People have long been known to willfully pull out their own hair owing to anxiety, but it’s widely believed that chronic stress can cause inadvertent hair loss as well. Although androgenic alopecia, better known as male/female pattern baldness, is the primary culprit for shedding in most, physiological changes spurred by frequent, intense stressors can also lead to clogged shower drains.
To understand how stress can make our hair fall out, we have to look into how hair grows to begin with. The life cycle of a hair plays out in three stages. The first of these, anagen, accounts for 90 percent of our hair and is the active phase in the process, during which cells in the follicle root divide and form a fledgling hair. This new hair continues to grow and pushes the old hair above it (known as a club hair) up the follicle and out. The new hair will grow at about half an inch per month during this phase, which lasts anywhere from 2 to 6 years.
When the next stage, catagen, kicks in, the hair has stopped growing and it enters a 2 to 3 week transitional phase where it becomes a club hair.
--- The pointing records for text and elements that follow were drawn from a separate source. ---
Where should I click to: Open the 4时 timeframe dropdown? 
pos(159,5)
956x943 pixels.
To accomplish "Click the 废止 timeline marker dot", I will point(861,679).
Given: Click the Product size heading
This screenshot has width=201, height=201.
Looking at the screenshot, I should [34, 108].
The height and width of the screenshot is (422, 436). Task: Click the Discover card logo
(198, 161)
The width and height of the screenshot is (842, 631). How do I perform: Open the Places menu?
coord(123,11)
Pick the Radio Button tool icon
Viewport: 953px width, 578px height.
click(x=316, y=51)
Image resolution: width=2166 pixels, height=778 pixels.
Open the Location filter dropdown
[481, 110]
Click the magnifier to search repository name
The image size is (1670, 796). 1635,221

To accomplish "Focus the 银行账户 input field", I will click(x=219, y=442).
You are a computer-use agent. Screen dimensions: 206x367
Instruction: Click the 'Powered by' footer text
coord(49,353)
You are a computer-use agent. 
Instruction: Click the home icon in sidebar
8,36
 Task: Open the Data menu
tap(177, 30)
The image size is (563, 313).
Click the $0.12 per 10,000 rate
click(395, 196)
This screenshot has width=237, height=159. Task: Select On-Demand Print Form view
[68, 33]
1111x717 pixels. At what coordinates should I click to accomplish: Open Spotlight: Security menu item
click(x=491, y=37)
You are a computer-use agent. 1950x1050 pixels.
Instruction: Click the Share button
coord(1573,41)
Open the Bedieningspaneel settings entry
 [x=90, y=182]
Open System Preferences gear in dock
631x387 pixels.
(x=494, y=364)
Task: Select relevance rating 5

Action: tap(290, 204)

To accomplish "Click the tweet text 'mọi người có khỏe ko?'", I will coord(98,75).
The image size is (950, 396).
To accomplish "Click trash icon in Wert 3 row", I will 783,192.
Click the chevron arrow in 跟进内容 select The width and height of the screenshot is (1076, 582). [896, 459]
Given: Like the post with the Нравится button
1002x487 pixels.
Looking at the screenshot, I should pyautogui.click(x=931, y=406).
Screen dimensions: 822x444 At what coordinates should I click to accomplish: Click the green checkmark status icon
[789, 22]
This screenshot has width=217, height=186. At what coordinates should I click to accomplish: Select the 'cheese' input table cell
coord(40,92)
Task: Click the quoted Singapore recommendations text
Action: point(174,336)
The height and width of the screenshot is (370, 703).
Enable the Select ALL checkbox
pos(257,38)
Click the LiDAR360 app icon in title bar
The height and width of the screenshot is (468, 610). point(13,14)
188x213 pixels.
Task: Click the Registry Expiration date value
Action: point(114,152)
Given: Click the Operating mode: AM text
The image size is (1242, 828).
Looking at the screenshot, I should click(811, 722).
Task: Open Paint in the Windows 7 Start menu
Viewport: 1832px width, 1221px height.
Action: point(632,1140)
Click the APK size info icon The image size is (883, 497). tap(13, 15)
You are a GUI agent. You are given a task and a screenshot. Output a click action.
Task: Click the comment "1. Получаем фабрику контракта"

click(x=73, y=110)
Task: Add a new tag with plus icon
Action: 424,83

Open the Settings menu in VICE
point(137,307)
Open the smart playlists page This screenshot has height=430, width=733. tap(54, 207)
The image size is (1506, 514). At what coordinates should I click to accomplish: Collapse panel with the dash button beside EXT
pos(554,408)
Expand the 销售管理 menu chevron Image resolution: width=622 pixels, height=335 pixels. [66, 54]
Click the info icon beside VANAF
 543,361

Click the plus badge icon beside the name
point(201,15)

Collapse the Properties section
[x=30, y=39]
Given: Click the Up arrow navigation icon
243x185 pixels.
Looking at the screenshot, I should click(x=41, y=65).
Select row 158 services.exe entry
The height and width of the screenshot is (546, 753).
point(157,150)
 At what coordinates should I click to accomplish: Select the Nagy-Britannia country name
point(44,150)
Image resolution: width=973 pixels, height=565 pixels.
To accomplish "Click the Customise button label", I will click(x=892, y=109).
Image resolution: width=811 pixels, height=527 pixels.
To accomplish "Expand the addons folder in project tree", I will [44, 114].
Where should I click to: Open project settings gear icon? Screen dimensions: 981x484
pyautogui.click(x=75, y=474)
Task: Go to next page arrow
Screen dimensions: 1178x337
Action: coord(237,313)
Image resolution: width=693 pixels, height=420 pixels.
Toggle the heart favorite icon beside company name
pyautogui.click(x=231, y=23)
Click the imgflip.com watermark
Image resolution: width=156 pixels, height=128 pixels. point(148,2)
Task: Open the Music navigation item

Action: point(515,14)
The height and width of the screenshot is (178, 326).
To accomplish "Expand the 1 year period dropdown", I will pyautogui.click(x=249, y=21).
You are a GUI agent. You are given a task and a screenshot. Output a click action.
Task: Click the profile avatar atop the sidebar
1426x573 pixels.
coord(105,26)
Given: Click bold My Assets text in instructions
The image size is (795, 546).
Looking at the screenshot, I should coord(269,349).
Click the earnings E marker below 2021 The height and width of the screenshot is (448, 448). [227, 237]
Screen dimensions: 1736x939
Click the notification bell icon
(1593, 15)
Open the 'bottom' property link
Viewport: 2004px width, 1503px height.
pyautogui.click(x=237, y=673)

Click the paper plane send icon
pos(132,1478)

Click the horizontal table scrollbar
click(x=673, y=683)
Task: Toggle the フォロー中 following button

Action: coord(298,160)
At any one time, 3 percent of our hair is in this phase. Here the root sheath in the follicle shrinks and attaches to the base of the hair. As the hair is no longer attached to a blood supply, it stops growing and enters the next phase, telogen. Some 8 percent of our hair is typically in this stage, at rest. Hairs hang out here for about three months, and are then shed in the course of normal daily activity. (A shed hair in telogen will have a telltale hard, white bulb at the root, which means it has lived a normal life.)
Bad Hair Days
In tracing stress-related hair loss, telogen is the key phase. When someone is faced with a powerful stressor, like divorce or illness, or goes through a life-changing event, like childbirth, the body can inexplicably trigger much of their hair to enter this resting period, causing it to fall out pretty much all at once a few months later. Known as telogen effluvium, doctors believe it’s simply the body’s way of taking a time-out while larger problems, be it recovery or coping, are addressed. So, a relentlessly trying week at work won’t cause you to lose your hair, but a relentlessly difficult year might. Luckily, once the stressor is addressed or eliminated, the growth process will often regain its normal rhythm and the hair lost during the stress event will come back, though it can take up to nine months.
Some of the physiological stressors commonly linked to hair loss include rapid weight loss/gain, caloric deficiency, and, in women, hormone fluctuations following childbirth or switching/stopping oral contraceptives. Even though physiological change is the underlying cause of stress-related hair loss, added emotional stress can exacerbate the effects, leading to a more pronounced bout of shedding. As we age, the growing cycle slows like most other body processes, so periods of stress during middle age and later in life can make it that much harder for the hair to fully recover.